Supplementary Figure 1. Flow chart illustrating identification of AF and No-AF cases in HCM cohort
Supplementary Figure 2. HCM-AF-Risk Model Schematic : The overall framework for identification of atrial fibrillation cases using clinical attributes within electronic health records of HCM patients (HCM-AF-Risk Model ). In the data preprocessing step, variables known to be non-informative with respect to AF, and variables associated with adverse outcomes (e.g. heart failure, ventricular arrhythmia, stroke) are removed. The feature selection step identifies the most informative clinical variables for separating AF cases from No-AF cases. Next, the degree of association between each predictor variable and the AF class is identified via association analysis. Supervised machine learning is then used to build classifiers and perform classification. Last, a thorough evaluation, both qualitative and quantitative was performed to assess the classifier’s performance.

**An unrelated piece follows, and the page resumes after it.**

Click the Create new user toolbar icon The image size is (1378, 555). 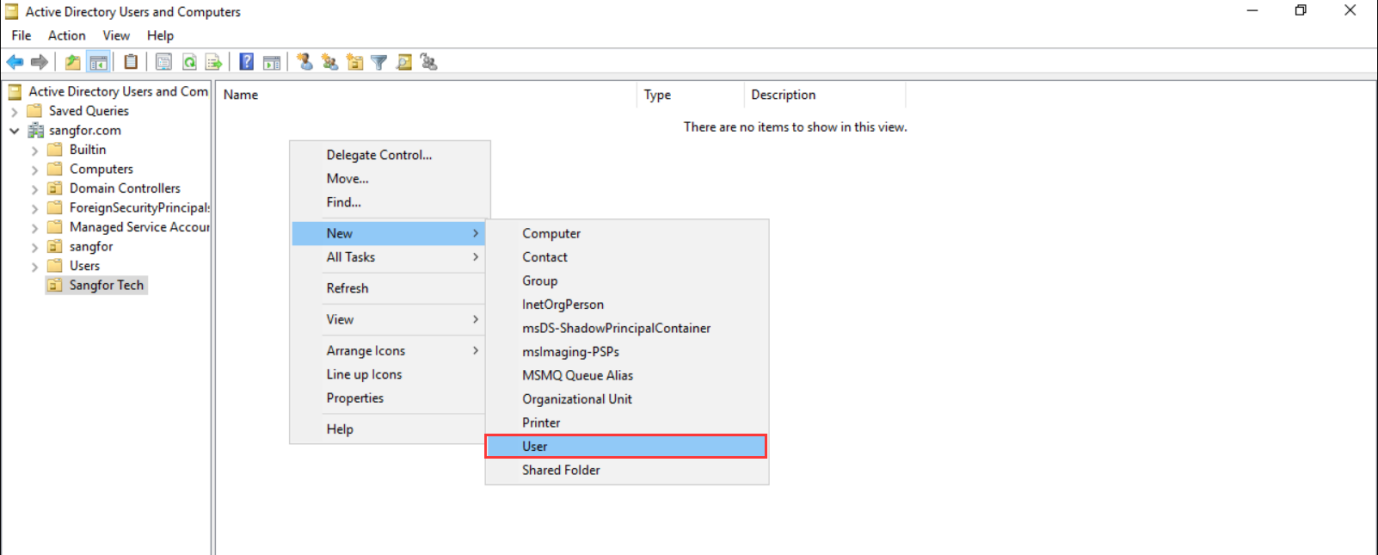coord(306,62)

Supplementary Figure 3. Methods for addressing data imbalance:An illustration of our classification scheme for combining over- and under-sampling. The topmost layer represents the entire training set, which comprises a majority of No-AF records (shown on the left) and the minority of AF records (shown on the right). The majority class in the training set (No-AF) is randomly under-sampled such that the No-AF to AF record ratio is 2:1. The minority class (AF) is over-sampled usingSMOTE to generate synthetic new AF-like records, doubling the number of AF records. The resulting set forms a balanced training set, containing the same number of AF and No-AF records.